Since you don't understand how newa's size decreases,I'll explain that part. Firstly,print method is called from main.
Then, 1st print starts executing,and creates newa with length 4 and stops at print(newa) while the 2nd print starts.
Then, 2nd print starts executing,and creates newa with length 3 and stops at print(newa) while the 3rd print starts.
Then, 3rd print starts executing,and creates newa with length 2 and stops at print(newa) while the 4th print starts executing.
Then, 4th print starts executing,and creates newa with length 1 and stops at print(newa) while the 5th print starts executing.
Then, 5th print starts executing,and creates newa with length 0 and stops at print(newa) while the 6th print starts executing.
Then, 6th print starts executing, and stops at return; as length is 0 at this point.

The 5th print continues and as the length is 0,it will not print anything.
The 4th print continues and prints newa (length is 1)
The 3rd print continues and prints newa (length is 2)
The 2nd print continues and prints newa (length is 3)
The 1st print continues and prints newa (length is 4)

At last,main prints the whole array.

Answer 4

In general, if there are prints in a recursive method, all the prints that come before the recursive call will be printed in the order of increasing recursion depth, and all the prints that come after the recursive call will be printed in the reverse order.

public static void demoRecursion( int n, int depth ) {

    if ( n <= 0 ) {
        return;
    }

    System.out.println( "Before recursive call, depth " + depth );

    demoRecursion( n - 1, depth + 1 );

    System.out.println( "After recursive call, depth " + depth );

}

If you call this method using demoRecursion( 3, 1 ) you'll get:

Before recursive call, depth 1
Before recursive call, depth 2
Before recursive call, depth 3
After recursive call, depth 3
After recursive call, depth 2
After recursive call, depth 1

So it's not as if a was increasing in size.
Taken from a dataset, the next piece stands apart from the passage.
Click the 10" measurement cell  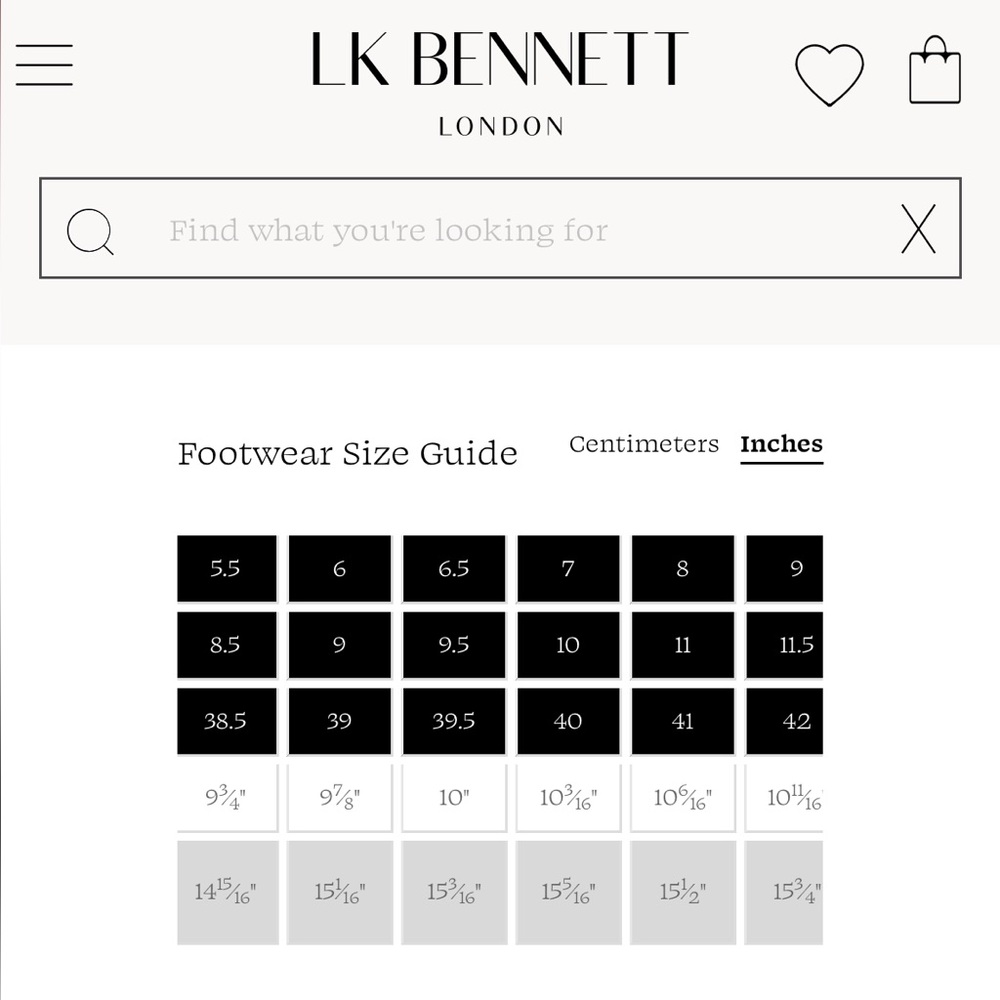[454, 797]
It's simply that at depth 1, you have a 5 item array, at depth 2, you have a 4 item array, at depth 3, you have 3 and so on.
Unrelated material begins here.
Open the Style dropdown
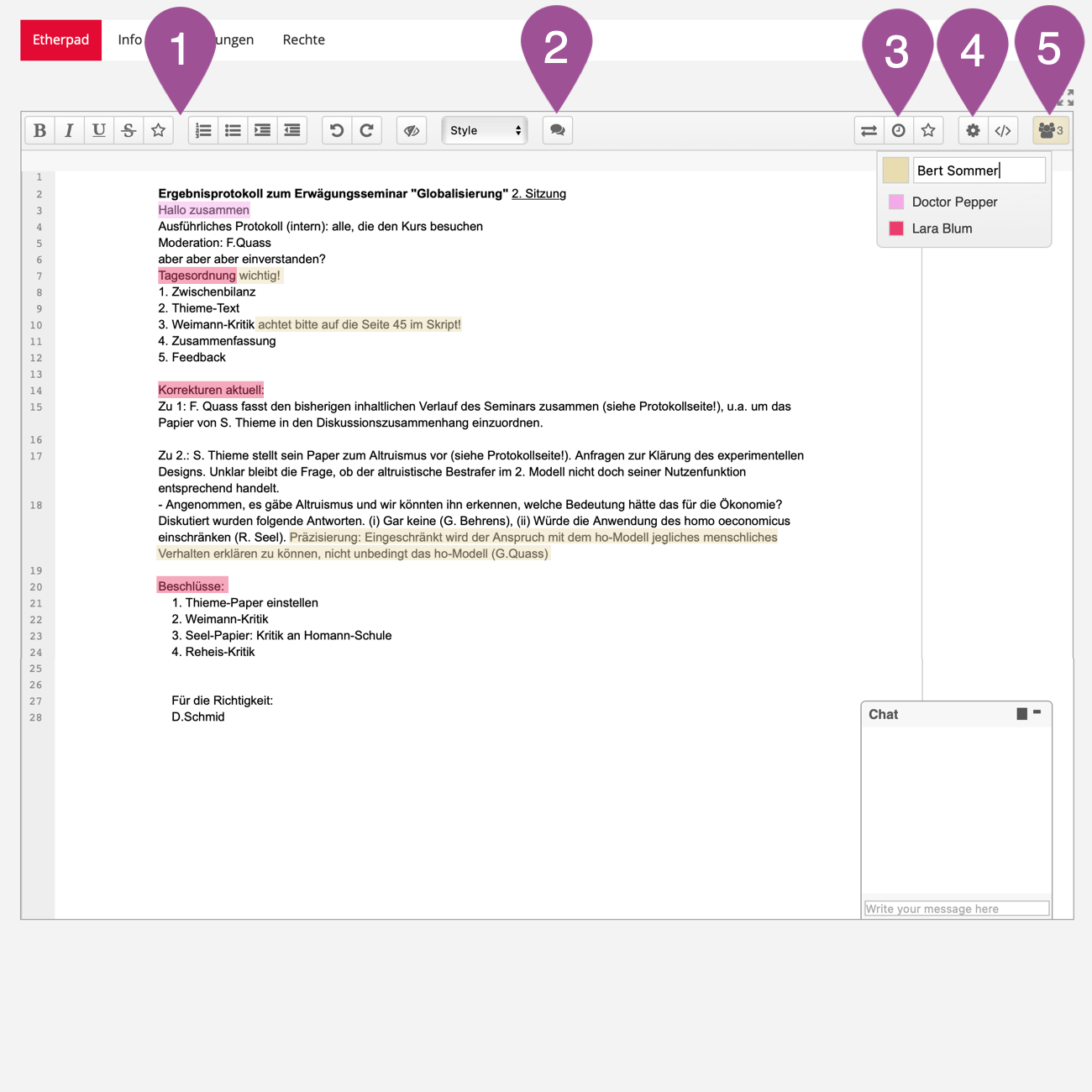 [485, 130]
So because of the reverse printing effect I demonstrated above, each depth`s array is printed after the array of the deeper level, which was shorter.

If you had printed the array before the recursive call, the prints would have been in decreasing order.

Answer 5

Basically the method is repeatedly making the array smaller by summing consecutive elements. For example:

4, 7, 3, 6, 7
|/ |/ |/ |/
11 10 9  13
|/ |/ |/
21 19 22
|/ |/
40 41
 |/
 81

The way it works is that on each call, it creates a new array that is one element smaller in size called newa, and each element newa[i] is calculated according to the formula newa[i] = a[i]+a[i+1]. Obviously we want to halt sometime, we don't want to keep recursing and get a StackOverFlowException, so we stop when the input array is empty. So, in psuedo-code, the whole thing is

print(a):
    if a is empty
        escape from function
    else
       create newa array of length a.length-1
       newa[i] = a[i]+a[i+1] //fill the smaller array
       print(newa) // print the smaller array

Answer 6

The length of newa doesn't increase, it always decreases by one. The shortest one gets printed first because the recursive call is before the instruction to print the array. So it says "create the new shorter array, but then recursively handle it (which involves printing) first, then print yourself".

By the way, the way this is structured is kind of weird. Rather than print newa at the end of the print method, I think it would make more sense to print a (without the if around it), and then you also wouldn't need to print in the main method.